**Task to complete**
Exactly repeat the full listing that follows.
Exercise material START
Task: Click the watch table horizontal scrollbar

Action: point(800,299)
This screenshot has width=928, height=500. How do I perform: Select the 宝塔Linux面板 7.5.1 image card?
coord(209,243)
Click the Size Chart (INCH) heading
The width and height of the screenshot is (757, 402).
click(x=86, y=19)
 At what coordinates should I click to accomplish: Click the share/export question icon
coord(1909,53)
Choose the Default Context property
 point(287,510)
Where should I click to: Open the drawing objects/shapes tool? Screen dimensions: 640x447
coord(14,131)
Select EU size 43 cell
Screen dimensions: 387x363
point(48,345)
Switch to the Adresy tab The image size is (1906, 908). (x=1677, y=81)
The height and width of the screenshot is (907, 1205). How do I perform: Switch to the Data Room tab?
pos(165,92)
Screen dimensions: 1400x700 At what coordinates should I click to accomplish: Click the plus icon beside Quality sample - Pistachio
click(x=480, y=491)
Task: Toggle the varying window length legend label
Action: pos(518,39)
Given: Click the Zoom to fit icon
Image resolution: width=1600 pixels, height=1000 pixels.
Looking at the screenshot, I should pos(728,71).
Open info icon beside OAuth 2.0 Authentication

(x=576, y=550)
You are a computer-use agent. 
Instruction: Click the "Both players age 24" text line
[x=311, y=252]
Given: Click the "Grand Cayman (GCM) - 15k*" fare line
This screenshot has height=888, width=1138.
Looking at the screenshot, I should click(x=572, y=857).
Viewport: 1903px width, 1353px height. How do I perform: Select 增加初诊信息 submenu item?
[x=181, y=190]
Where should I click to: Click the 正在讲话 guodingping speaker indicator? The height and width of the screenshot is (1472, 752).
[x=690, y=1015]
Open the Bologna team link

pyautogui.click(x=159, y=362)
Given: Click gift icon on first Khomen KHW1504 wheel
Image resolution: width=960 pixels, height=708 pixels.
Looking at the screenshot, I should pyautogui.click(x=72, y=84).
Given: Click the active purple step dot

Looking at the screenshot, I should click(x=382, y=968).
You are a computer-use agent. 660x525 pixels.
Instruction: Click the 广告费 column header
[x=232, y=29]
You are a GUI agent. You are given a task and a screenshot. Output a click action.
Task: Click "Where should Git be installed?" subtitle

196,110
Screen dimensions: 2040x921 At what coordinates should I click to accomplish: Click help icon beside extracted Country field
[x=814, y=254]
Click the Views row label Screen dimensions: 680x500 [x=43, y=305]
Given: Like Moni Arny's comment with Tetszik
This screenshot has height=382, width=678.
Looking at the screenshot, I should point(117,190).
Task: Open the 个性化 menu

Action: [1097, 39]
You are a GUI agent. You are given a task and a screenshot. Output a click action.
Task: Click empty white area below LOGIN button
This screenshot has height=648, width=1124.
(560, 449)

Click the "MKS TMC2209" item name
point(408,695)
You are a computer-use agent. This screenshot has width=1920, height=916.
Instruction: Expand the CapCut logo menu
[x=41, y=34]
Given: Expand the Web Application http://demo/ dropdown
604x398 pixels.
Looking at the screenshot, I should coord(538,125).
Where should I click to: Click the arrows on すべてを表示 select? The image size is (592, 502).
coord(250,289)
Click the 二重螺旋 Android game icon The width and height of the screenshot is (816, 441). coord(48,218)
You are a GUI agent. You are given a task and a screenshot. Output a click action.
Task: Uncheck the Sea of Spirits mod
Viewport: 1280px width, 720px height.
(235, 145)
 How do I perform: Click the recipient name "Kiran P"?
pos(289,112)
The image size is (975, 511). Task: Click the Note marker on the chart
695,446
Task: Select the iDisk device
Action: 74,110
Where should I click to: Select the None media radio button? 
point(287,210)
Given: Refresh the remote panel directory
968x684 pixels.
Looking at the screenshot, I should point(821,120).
Exercise material END
**Task result**
Task: Click the watch table horizontal scrollbar

Action: point(800,299)
This screenshot has width=928, height=500. How do I perform: Select the 宝塔Linux面板 7.5.1 image card?
coord(209,243)
Click the Size Chart (INCH) heading
The width and height of the screenshot is (757, 402).
click(x=86, y=19)
 At what coordinates should I click to accomplish: Click the share/export question icon
coord(1909,53)
Choose the Default Context property
 point(287,510)
Where should I click to: Open the drawing objects/shapes tool? Screen dimensions: 640x447
coord(14,131)
Select EU size 43 cell
Screen dimensions: 387x363
point(48,345)
Switch to the Adresy tab The image size is (1906, 908). (x=1677, y=81)
The height and width of the screenshot is (907, 1205). How do I perform: Switch to the Data Room tab?
pos(165,92)
Screen dimensions: 1400x700 At what coordinates should I click to accomplish: Click the plus icon beside Quality sample - Pistachio
click(x=480, y=491)
Task: Toggle the varying window length legend label
Action: pos(518,39)
Given: Click the Zoom to fit icon
Image resolution: width=1600 pixels, height=1000 pixels.
Looking at the screenshot, I should pos(728,71).
Open info icon beside OAuth 2.0 Authentication

(x=576, y=550)
You are a computer-use agent. 
Instruction: Click the "Both players age 24" text line
[x=311, y=252]
Given: Click the "Grand Cayman (GCM) - 15k*" fare line
This screenshot has height=888, width=1138.
Looking at the screenshot, I should click(x=572, y=857).
Viewport: 1903px width, 1353px height. How do I perform: Select 增加初诊信息 submenu item?
[x=181, y=190]
Where should I click to: Click the 正在讲话 guodingping speaker indicator? The height and width of the screenshot is (1472, 752).
[x=690, y=1015]
Open the Bologna team link

pyautogui.click(x=159, y=362)
Given: Click gift icon on first Khomen KHW1504 wheel
Image resolution: width=960 pixels, height=708 pixels.
Looking at the screenshot, I should pyautogui.click(x=72, y=84).
Given: Click the active purple step dot

Looking at the screenshot, I should click(x=382, y=968).
You are a computer-use agent. 660x525 pixels.
Instruction: Click the 广告费 column header
[x=232, y=29]
You are a GUI agent. You are given a task and a screenshot. Output a click action.
Task: Click "Where should Git be installed?" subtitle

196,110
Screen dimensions: 2040x921 At what coordinates should I click to accomplish: Click help icon beside extracted Country field
[x=814, y=254]
Click the Views row label Screen dimensions: 680x500 [x=43, y=305]
Given: Like Moni Arny's comment with Tetszik
This screenshot has height=382, width=678.
Looking at the screenshot, I should point(117,190).
Task: Open the 个性化 menu

Action: [1097, 39]
You are a GUI agent. You are given a task and a screenshot. Output a click action.
Task: Click empty white area below LOGIN button
This screenshot has height=648, width=1124.
(560, 449)

Click the "MKS TMC2209" item name
point(408,695)
You are a computer-use agent. This screenshot has width=1920, height=916.
Instruction: Expand the CapCut logo menu
[x=41, y=34]
Given: Expand the Web Application http://demo/ dropdown
604x398 pixels.
Looking at the screenshot, I should coord(538,125).
Where should I click to: Click the arrows on すべてを表示 select? The image size is (592, 502).
coord(250,289)
Click the 二重螺旋 Android game icon The width and height of the screenshot is (816, 441). coord(48,218)
You are a GUI agent. You are given a task and a screenshot. Output a click action.
Task: Uncheck the Sea of Spirits mod
Viewport: 1280px width, 720px height.
(235, 145)
 How do I perform: Click the recipient name "Kiran P"?
pos(289,112)
The image size is (975, 511). Task: Click the Note marker on the chart
695,446
Task: Select the iDisk device
Action: 74,110
Where should I click to: Select the None media radio button? 
point(287,210)
Given: Refresh the remote panel directory
968x684 pixels.
Looking at the screenshot, I should point(821,120).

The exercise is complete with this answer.